On 4/28/22 3:01 PM, Daniel P. Berrangé wrote:
On Wed, Apr 27, 2022 at 11:13:20PM +0200, Claudio Fontana wrote:
> this is in preparation for a minor refactoring of the copy
> function itself out of runIO().
>
> Signed-off-by: Claudio Fontana <cfontana(a)suse.de>
> ---
> src/util/iohelper.c | 95 +++++++++++++++++++++++++--------------------
> 1 file changed, 53 insertions(+), 42 deletions(-)
>
> diff --git a/src/util/iohelper.c b/src/util/iohelper.c
> index 2c91bf4f93..c13746a547 100644
> --- a/src/util/iohelper.c
> +++ b/src/util/iohelper.c
> @@ -45,6 +45,16 @@
> # define O_DIRECT 0
> #endif
>
> +struct runIOParams {
> + bool isBlockDev;
> + bool isDirect;
> + bool isWrite;
> + int fdin;
> + const char *fdinname;
> + int fdout;
> + const char *fdoutname;
> +};
> +
> static int
> runIO(const char *path, int fd, int oflags)
> {
> @@ -53,13 +63,9 @@ runIO(const char *path, int fd, int oflags)

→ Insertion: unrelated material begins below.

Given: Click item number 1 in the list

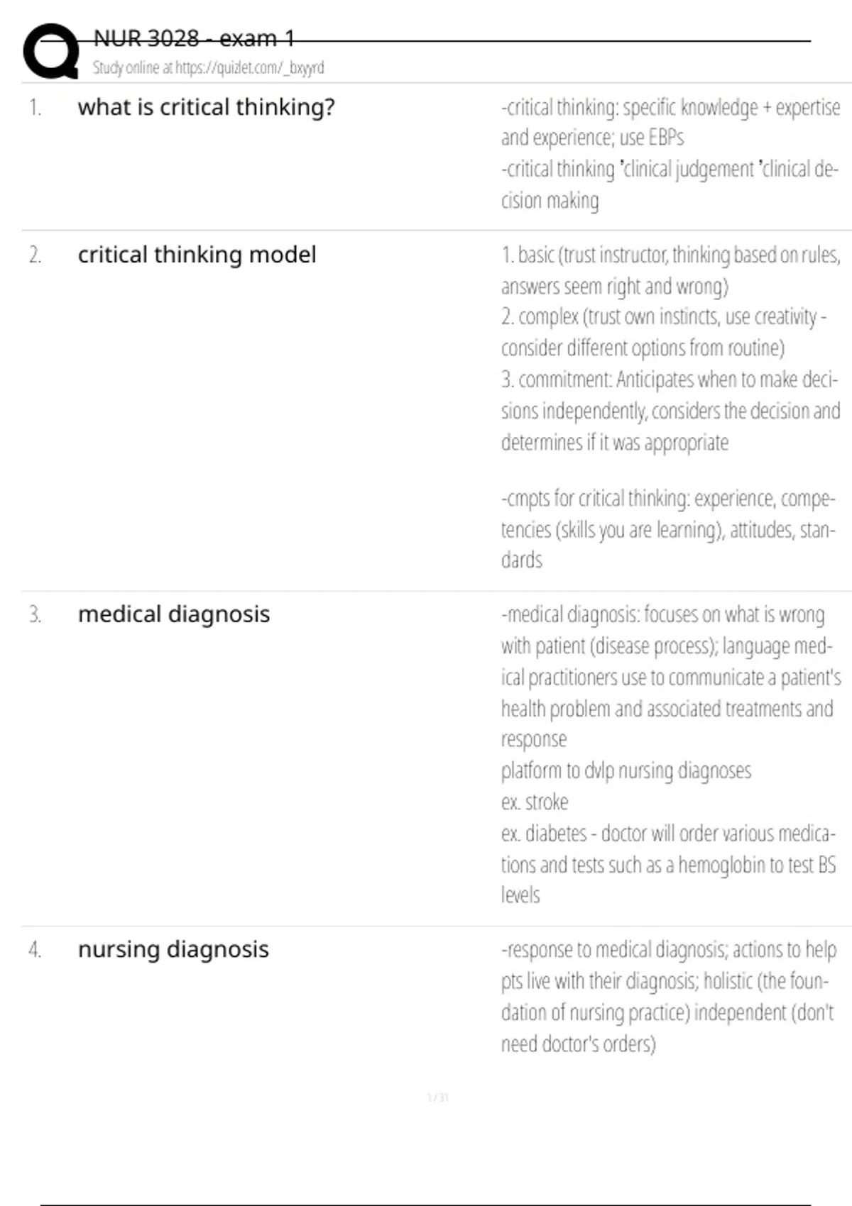Looking at the screenshot, I should pyautogui.click(x=35, y=108).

> size_t buflen = 1024*1024;
> intptr_t alignMask = 64*1024 - 1;
> int ret = -1;
> - int fdin, fdout;
> - const char *fdinname, *fdoutname;
> - unsigned long long total = 0;
> - bool direct = O_DIRECT && ((oflags & O_DIRECT) != 0);
> - off_t end = 0;
> + off_t total = 0;
> struct stat sb;
> - bool isBlockDev = false;
> + struct runIOParams p;
>
> #if WITH_POSIX_MEMALIGN
> if (posix_memalign(&base, alignMask + 1, buflen))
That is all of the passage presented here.